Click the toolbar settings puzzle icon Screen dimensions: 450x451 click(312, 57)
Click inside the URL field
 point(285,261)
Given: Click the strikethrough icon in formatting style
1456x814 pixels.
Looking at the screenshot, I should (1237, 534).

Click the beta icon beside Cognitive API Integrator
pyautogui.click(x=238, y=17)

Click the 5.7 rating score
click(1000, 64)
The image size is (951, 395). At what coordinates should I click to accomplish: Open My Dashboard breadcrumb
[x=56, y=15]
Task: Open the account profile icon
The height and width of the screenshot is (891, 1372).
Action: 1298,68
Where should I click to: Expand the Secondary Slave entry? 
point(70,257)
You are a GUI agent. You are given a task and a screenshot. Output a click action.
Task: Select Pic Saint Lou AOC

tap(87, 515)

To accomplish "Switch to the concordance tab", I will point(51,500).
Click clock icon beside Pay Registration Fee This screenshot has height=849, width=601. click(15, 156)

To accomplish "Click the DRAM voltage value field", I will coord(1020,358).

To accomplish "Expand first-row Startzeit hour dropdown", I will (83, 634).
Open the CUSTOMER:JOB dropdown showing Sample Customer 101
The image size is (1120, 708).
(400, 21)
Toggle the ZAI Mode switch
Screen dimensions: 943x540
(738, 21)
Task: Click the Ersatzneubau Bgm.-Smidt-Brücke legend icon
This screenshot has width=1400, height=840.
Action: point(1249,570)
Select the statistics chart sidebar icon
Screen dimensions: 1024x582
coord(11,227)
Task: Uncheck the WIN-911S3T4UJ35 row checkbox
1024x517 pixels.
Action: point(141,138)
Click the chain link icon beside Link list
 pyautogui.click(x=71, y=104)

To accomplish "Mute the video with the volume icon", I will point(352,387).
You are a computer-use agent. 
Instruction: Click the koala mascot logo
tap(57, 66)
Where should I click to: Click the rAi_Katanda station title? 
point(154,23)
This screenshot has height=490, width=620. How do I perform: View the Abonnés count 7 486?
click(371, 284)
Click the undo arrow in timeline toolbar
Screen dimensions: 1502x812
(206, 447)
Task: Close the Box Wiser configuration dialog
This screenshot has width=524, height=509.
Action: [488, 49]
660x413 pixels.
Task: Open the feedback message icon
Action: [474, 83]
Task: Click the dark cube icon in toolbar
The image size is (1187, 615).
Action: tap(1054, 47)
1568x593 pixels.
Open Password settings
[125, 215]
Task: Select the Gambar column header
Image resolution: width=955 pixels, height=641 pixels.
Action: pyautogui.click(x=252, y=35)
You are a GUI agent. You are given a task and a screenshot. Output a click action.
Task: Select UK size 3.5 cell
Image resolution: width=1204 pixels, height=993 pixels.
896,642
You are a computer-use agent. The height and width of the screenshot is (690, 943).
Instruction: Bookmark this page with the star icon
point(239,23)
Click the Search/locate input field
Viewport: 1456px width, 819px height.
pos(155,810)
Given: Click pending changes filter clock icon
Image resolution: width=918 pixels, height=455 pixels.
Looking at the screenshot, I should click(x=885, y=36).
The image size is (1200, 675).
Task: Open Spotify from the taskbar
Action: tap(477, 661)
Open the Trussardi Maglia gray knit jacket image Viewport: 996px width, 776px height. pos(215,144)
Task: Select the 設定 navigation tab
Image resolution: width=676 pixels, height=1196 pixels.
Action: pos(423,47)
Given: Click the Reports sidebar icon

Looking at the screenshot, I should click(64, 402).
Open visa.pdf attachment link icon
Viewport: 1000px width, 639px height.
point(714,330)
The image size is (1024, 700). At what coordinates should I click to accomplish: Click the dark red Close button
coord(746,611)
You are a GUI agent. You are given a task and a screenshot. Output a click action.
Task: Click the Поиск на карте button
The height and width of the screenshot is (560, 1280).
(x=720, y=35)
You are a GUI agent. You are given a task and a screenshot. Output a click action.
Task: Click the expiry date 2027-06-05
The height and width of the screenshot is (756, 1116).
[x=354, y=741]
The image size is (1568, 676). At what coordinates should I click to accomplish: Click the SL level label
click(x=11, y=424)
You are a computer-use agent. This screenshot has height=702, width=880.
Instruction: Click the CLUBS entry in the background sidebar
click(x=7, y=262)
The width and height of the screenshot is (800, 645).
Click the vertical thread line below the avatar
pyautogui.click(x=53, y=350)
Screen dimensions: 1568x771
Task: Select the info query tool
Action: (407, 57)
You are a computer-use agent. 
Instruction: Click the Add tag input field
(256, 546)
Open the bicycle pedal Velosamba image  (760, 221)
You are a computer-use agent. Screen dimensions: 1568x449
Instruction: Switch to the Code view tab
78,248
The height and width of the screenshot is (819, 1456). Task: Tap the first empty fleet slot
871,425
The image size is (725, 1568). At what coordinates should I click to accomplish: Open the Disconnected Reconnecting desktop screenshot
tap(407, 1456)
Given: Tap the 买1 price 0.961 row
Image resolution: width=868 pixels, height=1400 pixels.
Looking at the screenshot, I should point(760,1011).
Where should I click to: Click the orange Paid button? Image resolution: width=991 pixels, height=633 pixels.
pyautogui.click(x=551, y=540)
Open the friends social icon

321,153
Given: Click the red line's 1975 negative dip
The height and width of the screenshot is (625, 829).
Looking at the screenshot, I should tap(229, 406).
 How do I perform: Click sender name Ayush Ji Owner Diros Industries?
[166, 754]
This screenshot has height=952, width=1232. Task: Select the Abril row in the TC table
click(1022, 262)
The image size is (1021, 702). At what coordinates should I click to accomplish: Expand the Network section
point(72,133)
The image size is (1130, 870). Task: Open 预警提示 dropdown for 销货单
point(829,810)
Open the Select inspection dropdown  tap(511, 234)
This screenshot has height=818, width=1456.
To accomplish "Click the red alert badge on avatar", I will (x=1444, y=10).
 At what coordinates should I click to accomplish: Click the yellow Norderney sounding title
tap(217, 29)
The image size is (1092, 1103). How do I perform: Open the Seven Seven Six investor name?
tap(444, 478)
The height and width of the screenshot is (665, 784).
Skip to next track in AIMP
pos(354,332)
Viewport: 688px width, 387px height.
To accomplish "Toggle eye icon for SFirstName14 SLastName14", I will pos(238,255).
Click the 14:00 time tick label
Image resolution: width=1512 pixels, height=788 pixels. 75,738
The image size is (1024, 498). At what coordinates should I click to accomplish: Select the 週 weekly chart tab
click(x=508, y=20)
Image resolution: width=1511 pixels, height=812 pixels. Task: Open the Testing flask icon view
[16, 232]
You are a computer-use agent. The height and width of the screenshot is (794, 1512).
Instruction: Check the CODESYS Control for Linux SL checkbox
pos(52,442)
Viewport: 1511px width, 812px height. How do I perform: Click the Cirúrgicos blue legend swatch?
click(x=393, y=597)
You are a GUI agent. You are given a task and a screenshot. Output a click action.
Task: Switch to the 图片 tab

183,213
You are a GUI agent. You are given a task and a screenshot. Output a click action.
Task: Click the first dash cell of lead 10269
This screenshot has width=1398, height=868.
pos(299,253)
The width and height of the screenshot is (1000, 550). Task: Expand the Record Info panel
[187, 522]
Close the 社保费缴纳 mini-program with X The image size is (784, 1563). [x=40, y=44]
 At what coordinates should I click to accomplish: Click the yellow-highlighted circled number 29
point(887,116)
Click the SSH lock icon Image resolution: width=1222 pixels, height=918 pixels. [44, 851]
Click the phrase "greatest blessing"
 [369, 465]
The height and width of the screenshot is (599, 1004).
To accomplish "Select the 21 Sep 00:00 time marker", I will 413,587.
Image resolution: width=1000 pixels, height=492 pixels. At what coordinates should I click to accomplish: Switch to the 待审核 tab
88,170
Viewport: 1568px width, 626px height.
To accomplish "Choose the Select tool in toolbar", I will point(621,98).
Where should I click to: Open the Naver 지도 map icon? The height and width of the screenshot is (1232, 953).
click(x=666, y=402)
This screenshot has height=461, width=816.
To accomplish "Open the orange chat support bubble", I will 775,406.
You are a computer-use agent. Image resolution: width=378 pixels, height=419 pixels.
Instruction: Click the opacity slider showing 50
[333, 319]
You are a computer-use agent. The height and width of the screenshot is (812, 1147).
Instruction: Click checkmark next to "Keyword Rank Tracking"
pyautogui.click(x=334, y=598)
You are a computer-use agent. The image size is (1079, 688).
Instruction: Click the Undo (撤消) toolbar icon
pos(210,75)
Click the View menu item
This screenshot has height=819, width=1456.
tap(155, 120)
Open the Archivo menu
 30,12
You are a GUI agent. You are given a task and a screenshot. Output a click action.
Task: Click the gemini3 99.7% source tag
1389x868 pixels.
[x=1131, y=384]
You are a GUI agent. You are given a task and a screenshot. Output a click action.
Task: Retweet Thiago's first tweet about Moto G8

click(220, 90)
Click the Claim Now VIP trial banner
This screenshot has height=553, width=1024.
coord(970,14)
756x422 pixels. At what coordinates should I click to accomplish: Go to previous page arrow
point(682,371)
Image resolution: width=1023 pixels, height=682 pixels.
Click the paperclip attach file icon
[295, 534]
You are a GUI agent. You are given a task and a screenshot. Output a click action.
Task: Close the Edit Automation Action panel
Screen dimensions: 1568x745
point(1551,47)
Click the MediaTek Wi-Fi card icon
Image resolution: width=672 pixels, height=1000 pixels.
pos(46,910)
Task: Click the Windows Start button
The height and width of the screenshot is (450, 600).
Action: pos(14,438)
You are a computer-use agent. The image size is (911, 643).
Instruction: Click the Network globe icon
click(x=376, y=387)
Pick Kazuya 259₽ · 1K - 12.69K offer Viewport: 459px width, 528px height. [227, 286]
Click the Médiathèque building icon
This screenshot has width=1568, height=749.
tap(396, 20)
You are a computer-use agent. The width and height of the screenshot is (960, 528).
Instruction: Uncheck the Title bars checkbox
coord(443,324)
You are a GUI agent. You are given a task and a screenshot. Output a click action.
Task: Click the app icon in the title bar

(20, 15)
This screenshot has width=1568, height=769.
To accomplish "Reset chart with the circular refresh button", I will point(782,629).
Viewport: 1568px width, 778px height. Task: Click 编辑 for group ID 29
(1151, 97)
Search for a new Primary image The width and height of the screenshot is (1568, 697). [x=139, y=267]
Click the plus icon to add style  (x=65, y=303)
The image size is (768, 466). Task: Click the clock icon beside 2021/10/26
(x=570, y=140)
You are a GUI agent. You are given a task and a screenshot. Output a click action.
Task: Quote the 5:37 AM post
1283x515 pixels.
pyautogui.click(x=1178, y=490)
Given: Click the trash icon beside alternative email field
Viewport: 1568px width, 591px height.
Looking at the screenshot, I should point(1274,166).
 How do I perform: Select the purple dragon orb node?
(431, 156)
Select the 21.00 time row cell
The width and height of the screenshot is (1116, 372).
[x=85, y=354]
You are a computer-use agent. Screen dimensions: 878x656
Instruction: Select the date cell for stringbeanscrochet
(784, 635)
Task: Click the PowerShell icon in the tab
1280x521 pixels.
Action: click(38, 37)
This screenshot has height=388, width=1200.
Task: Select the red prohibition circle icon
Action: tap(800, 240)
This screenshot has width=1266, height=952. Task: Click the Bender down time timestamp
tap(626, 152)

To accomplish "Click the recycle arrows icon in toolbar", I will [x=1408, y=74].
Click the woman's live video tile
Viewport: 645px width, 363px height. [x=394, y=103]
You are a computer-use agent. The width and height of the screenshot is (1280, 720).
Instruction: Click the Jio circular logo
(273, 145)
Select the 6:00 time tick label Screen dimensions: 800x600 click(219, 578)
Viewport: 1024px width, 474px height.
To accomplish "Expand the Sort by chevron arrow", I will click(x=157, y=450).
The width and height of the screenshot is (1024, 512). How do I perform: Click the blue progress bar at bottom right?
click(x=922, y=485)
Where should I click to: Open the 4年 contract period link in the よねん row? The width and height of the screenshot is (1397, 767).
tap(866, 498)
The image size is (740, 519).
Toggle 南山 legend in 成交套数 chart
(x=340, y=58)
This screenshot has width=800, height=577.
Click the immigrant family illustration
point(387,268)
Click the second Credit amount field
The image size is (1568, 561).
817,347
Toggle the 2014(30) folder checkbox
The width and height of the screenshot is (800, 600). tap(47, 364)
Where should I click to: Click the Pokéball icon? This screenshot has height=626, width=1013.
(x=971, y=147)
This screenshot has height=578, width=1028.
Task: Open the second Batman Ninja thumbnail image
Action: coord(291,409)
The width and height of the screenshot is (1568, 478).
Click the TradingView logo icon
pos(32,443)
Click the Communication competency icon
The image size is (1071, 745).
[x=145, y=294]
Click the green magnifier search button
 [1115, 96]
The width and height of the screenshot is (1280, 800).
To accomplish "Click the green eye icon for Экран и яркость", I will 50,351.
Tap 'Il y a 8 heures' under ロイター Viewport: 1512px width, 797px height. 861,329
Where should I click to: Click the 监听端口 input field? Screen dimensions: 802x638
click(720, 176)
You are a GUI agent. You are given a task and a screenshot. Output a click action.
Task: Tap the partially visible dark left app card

####

→ **WHAT IS EXPECTED**
Respond with an exact reproduction of the lines running from the one that contains "The width and height of the screenshot is (1024, 512)." through the end of the material.

→ **ANSWER SECTION**
The width and height of the screenshot is (1024, 512). How do I perform: Click the blue progress bar at bottom right?
click(x=922, y=485)
Where should I click to: Open the 4年 contract period link in the よねん row? The width and height of the screenshot is (1397, 767).
tap(866, 498)
The image size is (740, 519).
Toggle 南山 legend in 成交套数 chart
(x=340, y=58)
This screenshot has width=800, height=577.
Click the immigrant family illustration
point(387,268)
Click the second Credit amount field
The image size is (1568, 561).
817,347
Toggle the 2014(30) folder checkbox
The width and height of the screenshot is (800, 600). tap(47, 364)
Where should I click to: Click the Pokéball icon? This screenshot has height=626, width=1013.
(x=971, y=147)
This screenshot has height=578, width=1028.
Task: Open the second Batman Ninja thumbnail image
Action: coord(291,409)
The width and height of the screenshot is (1568, 478).
Click the TradingView logo icon
pos(32,443)
Click the Communication competency icon
The image size is (1071, 745).
[x=145, y=294]
Click the green magnifier search button
 [1115, 96]
The width and height of the screenshot is (1280, 800).
To accomplish "Click the green eye icon for Экран и яркость", I will 50,351.
Tap 'Il y a 8 heures' under ロイター Viewport: 1512px width, 797px height. 861,329
Where should I click to: Click the 监听端口 input field? Screen dimensions: 802x638
click(720, 176)
You are a GUI agent. You are given a task and a screenshot. Output a click action.
Task: Tap the partially visible dark left app card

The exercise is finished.